What you have to do:
Please reproduce the lines of the records below from the one holding "Image resolution: width=644" through the one holding "The image size", inclusive, skipping all pictures.
(Supplied entries begins)
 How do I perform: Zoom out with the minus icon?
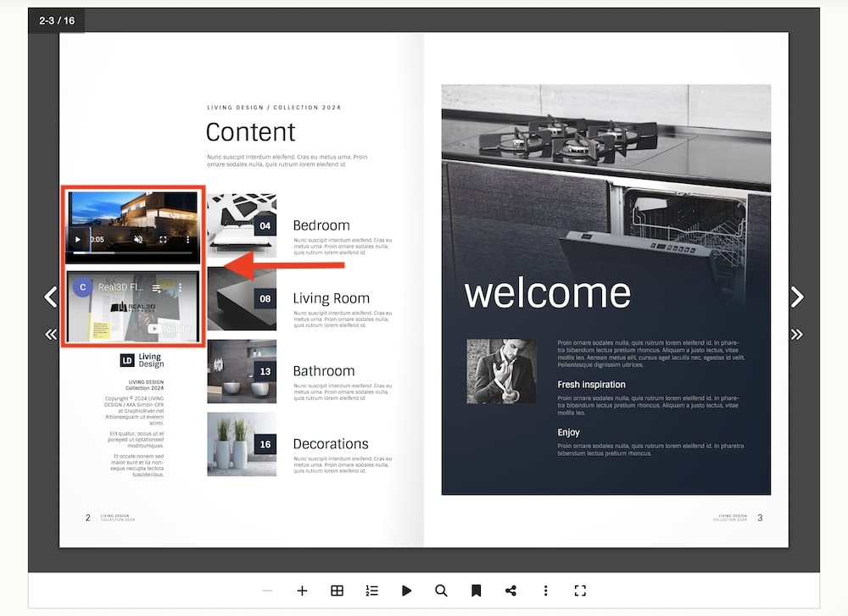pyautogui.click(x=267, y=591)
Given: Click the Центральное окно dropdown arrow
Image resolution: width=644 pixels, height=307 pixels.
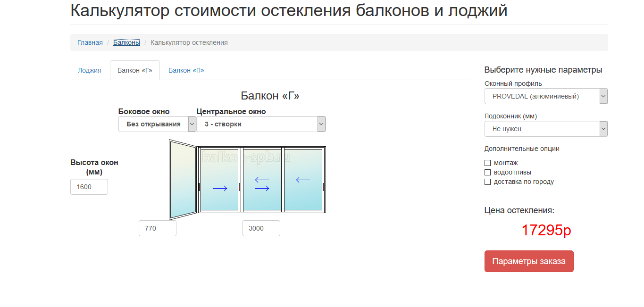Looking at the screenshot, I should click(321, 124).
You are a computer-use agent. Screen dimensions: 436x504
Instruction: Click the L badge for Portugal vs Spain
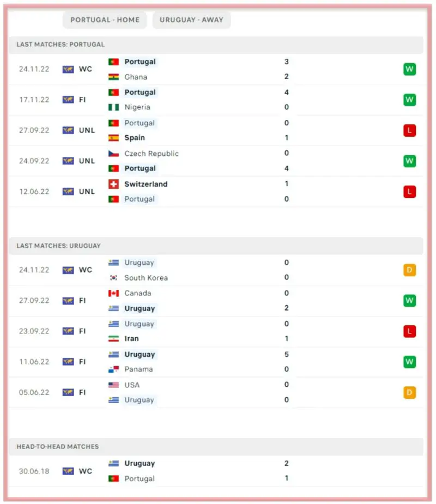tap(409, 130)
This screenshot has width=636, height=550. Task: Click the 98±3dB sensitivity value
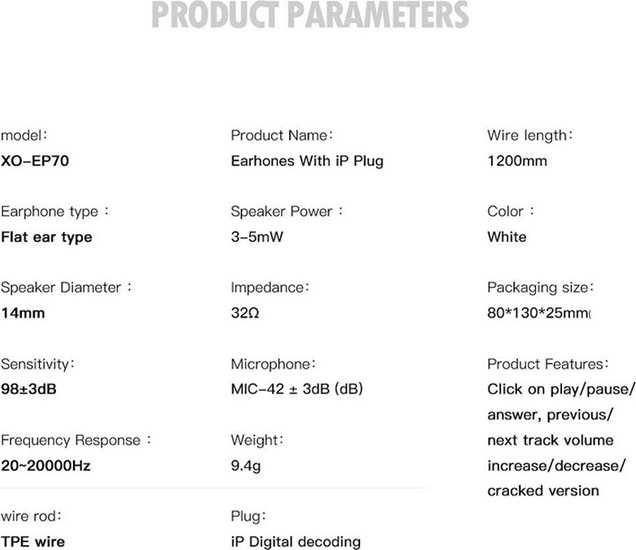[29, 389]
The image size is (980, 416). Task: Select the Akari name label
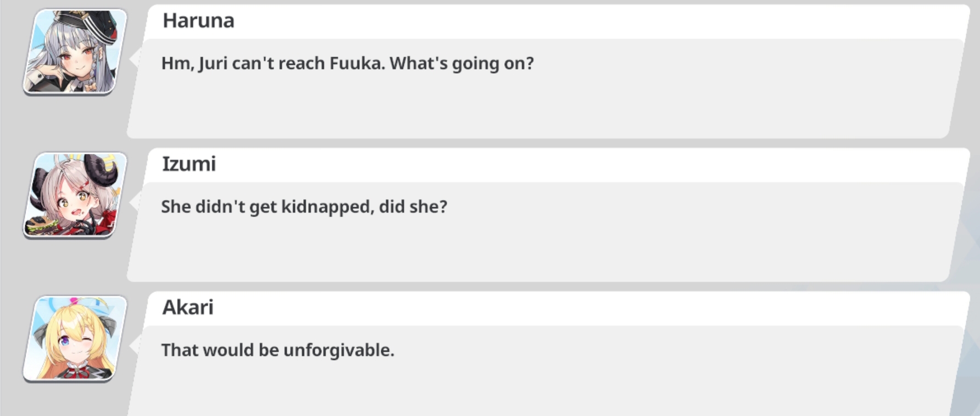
(Supplied entries ends)
(Supplied entries begins)
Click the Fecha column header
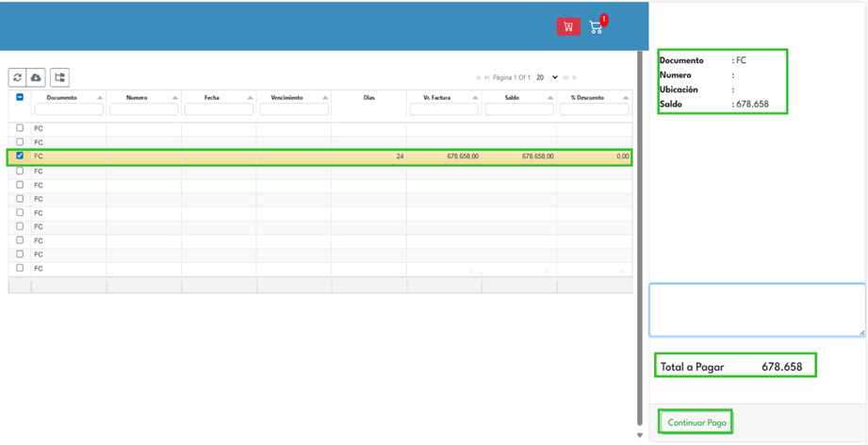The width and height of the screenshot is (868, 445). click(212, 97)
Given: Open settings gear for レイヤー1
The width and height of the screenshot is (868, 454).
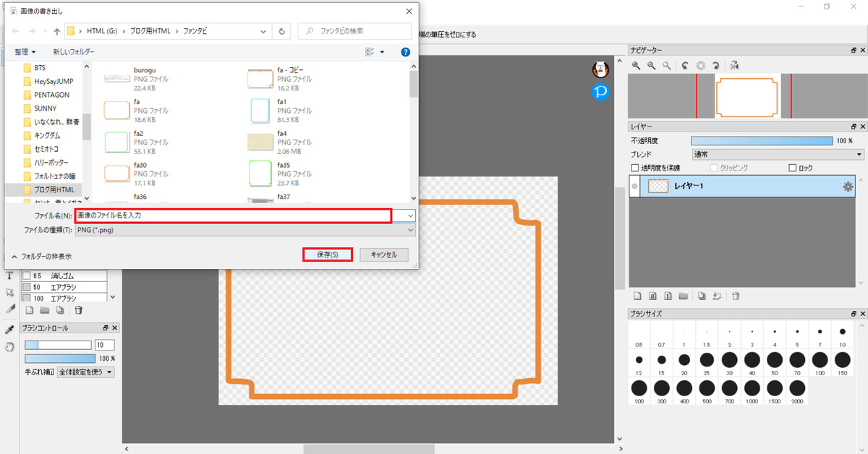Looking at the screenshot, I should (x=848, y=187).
(Supplied entries ends)
(Supplied entries begins)
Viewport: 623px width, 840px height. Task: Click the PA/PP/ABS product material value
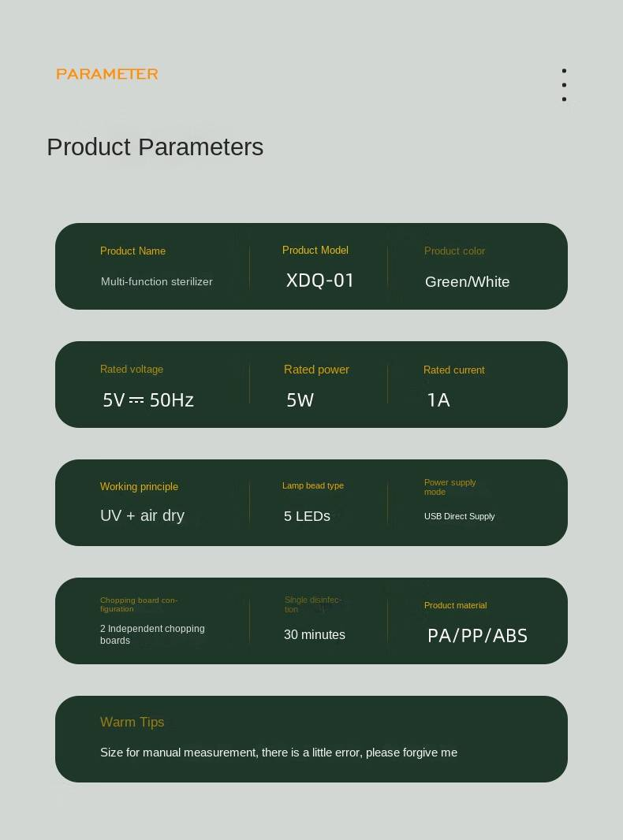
(Supplied entries ends)
Reply:
Image resolution: width=644 pixels, height=307 pixels.
Looking at the screenshot, I should click(321, 124).
You are a computer-use agent. Screen dimensions: 436x504
Instruction: Click the L badge for Portugal vs Spain
tap(409, 130)
This screenshot has width=636, height=550. Task: Click the 98±3dB sensitivity value
[29, 389]
The image size is (980, 416). Task: Select the Akari name label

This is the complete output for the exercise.